Nursing research has been described as the type of research that is used in the nursing practice and it mainly aims at providing with evidence used in enhancing the practices of nursing. The fact that the nursing profession is mainly an evidence-based profession makes many nurses, based in universities and in the healthcare setting work as researchers. More often, nursing focusses on the utilization of the evidence gathered from different research studies in rationalizing the nursing mediations. Nursing research can be categorized in two primary types of research: quantitative nursing research, and qualitative nursing research. The quantitative research on the measurable results from clients. To that end, the appropriate researchable population in this type of research are the clients receiving nursing services. The qualitative research is centred on analysing the experiences of the people receiving and delivering nursing services. To this end, the appropriate researchable population is the individuals receiving nursing care, along with nurses.
There is a myriad of challenges associated with choosing the appropriate sample in nursing research. Among them include selection bias. This means that the selected sample does not represent the population accurately. Sampling bias may also result in inadequate sampling, which might over-estimate or under-estimate the characteristics of the sample. Moreover, some segments of the target population might lack the ability, or even refuse to participate in the study for a sampling plan. Overcoming these challenges requires the researcher to have a sound selection strategy in place. A good selection strategy ensures the validity of the sample population, and additionally, it serves to overcome episodes of biasness.

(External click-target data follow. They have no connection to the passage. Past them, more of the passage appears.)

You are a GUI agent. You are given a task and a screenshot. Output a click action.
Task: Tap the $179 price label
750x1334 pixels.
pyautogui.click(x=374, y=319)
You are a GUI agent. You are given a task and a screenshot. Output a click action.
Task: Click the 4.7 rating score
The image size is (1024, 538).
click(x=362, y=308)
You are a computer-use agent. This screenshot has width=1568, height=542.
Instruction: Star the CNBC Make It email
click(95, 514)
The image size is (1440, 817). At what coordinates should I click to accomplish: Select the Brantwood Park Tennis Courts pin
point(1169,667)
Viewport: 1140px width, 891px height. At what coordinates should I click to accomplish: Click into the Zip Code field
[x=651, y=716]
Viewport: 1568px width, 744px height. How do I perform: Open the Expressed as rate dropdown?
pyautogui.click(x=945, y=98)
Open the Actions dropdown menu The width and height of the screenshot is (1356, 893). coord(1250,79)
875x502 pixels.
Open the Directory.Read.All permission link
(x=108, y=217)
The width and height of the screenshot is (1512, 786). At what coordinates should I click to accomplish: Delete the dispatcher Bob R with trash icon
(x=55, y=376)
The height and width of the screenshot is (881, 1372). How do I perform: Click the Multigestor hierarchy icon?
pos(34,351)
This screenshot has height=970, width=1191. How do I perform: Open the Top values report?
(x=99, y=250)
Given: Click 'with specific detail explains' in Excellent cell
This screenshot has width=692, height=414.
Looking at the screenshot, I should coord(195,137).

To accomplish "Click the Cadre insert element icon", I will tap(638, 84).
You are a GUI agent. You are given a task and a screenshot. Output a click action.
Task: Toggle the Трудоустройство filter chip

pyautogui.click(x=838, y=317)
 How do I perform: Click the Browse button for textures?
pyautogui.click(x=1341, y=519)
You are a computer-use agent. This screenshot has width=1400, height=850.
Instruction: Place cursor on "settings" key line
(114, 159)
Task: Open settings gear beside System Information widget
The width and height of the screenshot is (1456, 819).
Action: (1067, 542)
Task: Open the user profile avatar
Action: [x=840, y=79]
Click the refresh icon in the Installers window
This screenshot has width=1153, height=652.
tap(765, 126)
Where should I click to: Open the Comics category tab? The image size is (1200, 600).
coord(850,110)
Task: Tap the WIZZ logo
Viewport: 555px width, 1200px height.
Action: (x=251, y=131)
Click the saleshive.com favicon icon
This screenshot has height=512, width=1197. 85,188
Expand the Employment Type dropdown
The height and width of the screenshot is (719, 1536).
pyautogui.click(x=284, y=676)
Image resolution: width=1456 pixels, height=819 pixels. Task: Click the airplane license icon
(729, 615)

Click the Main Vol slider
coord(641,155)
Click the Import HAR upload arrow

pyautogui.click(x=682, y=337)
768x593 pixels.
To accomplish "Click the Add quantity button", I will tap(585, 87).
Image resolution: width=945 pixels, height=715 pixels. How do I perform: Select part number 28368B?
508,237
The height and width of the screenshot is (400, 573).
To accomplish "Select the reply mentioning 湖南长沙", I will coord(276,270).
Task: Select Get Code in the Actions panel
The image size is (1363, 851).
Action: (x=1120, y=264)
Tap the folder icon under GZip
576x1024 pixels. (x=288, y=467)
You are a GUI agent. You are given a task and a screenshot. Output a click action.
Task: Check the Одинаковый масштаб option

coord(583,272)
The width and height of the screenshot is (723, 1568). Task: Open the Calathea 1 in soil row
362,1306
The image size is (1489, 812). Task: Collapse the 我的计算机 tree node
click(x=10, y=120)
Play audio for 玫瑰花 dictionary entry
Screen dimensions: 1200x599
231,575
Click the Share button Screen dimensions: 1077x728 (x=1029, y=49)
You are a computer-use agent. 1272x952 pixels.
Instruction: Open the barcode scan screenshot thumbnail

Most researchable population are patients suffering from CHF which is a chronic condition that affects about 5 million people in US. Patients with Congestive Heart Failure have frequent visits to Emergency Department and hospital re-admissions. There are many challenges in this research. One challenge is educating the patients to avoid re-admission.Patients’ education focuses on management of CHF, medication management, and non-pharmacological strategies. Also, we will need access to medical records where we will need authorization in order to avoid HIPPA violation, where if we do, our research will not be considered viable. Additionally, we will would need access to patients with CHF and get authorization from these patients for interview purpose. We will address their other chronic condition leading to CHF, genetic, family history, lifestyle, drinking, smoking illicit drug habits all of which contribute to CHF, and eating habits. As mentioned above we can overcome these challenges by having proper documentation.
Accessing records of deceased patients with CHF if we get authorization or that we can have the live expectancy of a patient with CHF as the chart will reflect when the patient was diagnosed and when the patient expired. While they suffered from CHF what where the changes they made or did not make that prolonged their lives or shorten their lives. I have a patient with CHF that continued smoking 1 pack of cigarettes a day, drank 4 beers and had a high fat and carbohydrate diet that patient shorted their life expectancy although he was receiving pharmacological treatment. Many CHF patients change their lifestyle and adhere to pharmacological treatment and doctor visits and their lives are prolonged.